MS/T 機能は、イニシエータのセッション ID (ISID) を変えることで、ターゲット上に 2 つ以上のセッションを作成します。この機能を有効にすると、ネットワークに 2 つの SCSI レイヤーパスが作成され、複数のターゲットを iSCSI レイヤーから Solaris I/O レイヤーまで公開できるようになります。MPxIO ドライバは、これらのパスに対する予約を処理します。
iSCSI と MPxIO パスの相互動作の仕組みについては、「Solaris iSCSI マルチパスデバイスの設定」を参照してください。
iSCSI ターゲットの複数セッションを設定する前に、次の項目を確認してください。
通常の MS/T 構成には、2 つ以上の構成済みセッションがあります。
ただし、ストレージが複数の TPGT をサポートしていて、ホストシステム上で SendTarget 発見を使用している場合には、構成済みセッションの数を 1 に設定できます。SendTarget 発見によって、複数のパスが存在することが自動的に検出されて複数のターゲットセッションが作成されます。

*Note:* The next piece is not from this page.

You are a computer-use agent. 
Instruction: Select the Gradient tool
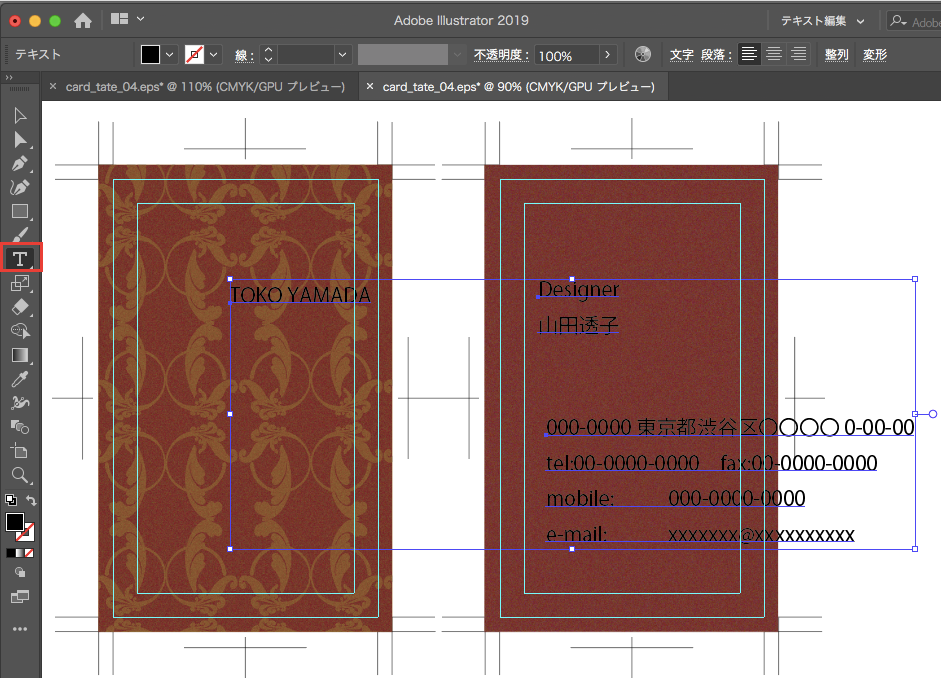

/kernel/drv/iscsi.conf ファイルで mxpio 構成パラメータが有効になっていることを確認します。
# cd /kernel/drv # grep mpxio iscsi.conf iscsi.conf:mpxio-disable="no"; |
IPMP を使用して複数のネットワーク接続が構成されていることを確認します。
複数のネットワーク接続が使用可能であることを確認します。
# ifconfig -a |
スーパーユーザーになります。
iSCSI イニシエータと iSCSI ターゲットの現在のパラメータを一覧表示します。
iSCSI イニシエータの現在のパラメータを一覧表示します。次に例を示します。
initiator# iscsiadm list initiator-node Initiator node name: iqn.1986-03.com.sun:01:0003ba4d233b.425c293c Initiator node alias: zzr1200 . . . Configured Sessions: 1 |
iSCSI ターゲットデバイスの現在のパラメータを一覧表示します。次に例を示します。

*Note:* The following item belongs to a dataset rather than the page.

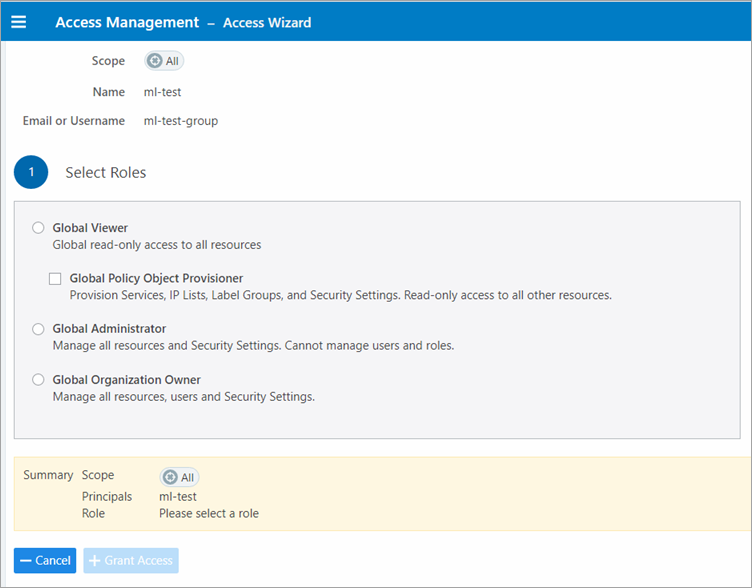Click the ml-test value beside Name

point(162,92)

initiator# iscsiadm list target-param -v iqn.1992-08.com.abcstorage:sn.84186266 Target: iqn.1992-08.com.abcstorage:sn.84186266 Alias: - . . . Configured Sessions: 1 |
Configured Sessions (構成済みのセッション) の値は、ターゲットポータルグループ内の各ターゲット名用に作成される構成済みの iSCSI セッションの数です。

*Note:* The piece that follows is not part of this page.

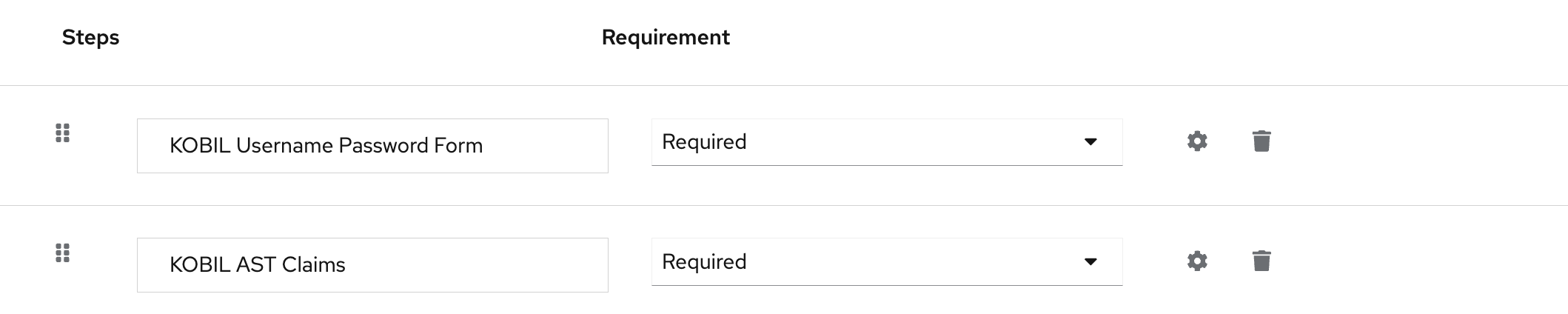Grab the drag handle for KOBIL Username Password Form

point(63,133)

次のいずれかを選択し、構成済みのセッションの数をイニシエータノードで変更してすべてのターゲットに適用するか、ターゲットレベルで変更して特定のターゲットに適用します。
ターゲットのセッション数は 1 から 4 の間である必要があります。
iSCSI イニシエータノードにパラメータを適用します。
次に例を示します。
initiator# iscsiadm modify initiator-node -c 2 |
iSCSI ターゲットにパラメータを適用します。
次に例を示します。
initiator# iscsiadm modify target-param -c 2 iqn.1992-08.com.abcstorage:sn.84186266 |
構成済みセッションを 1 つ以上のローカル IP アドレスにバインドします。
構成済みのセッションは、特定のローカル IP アドレスにバインドすることもできます。この方法を使用する場合は、コンマ区切りのリストで 1 つ以上のローカル IP アドレスを指定します。各 IP アドレスは iSCSI セッションを表します。この方法は、イニシエータノードまたはターゲットパラメータのレベルでも実行できます。次に例を示します。
initiator# iscsiadm modify initiator-node -c 10.0.0.1,10.0.0.2 |
指定した IP アドレスがルーティング可能ではない場合、アドレスが無視され、デフォルトの Solaris ルートおよび IP アドレスがこのセッションで使用されます。
パラメータが変更されたことを確認します。
イニシエータノードの更新された情報を表示します。次に例を示します。
initiator# iscsiadm list initiator-node Initiator node name: iqn.1986-03.com.sun:01:0003ba4d233b.425c293c Initiator node alias: zzr1200 . . . Configured Sessions: 2 |
ターゲットノードの更新された情報を表示します。次に例を示します。
initiator# iscsiadm list target-param -v iqn.1992-08.com.abcstorage:sn.84186266 Target: iqn.1992-08.com.abcstorage:sn.84186266 Alias: - . . . Configured Sessions: 2 |
mpathadm list lu コマンドで複数パスを一覧表示して、OS デバイス名が iscsiadm list の出力に一致していることと、パスの数が 2 以上であることを確認します。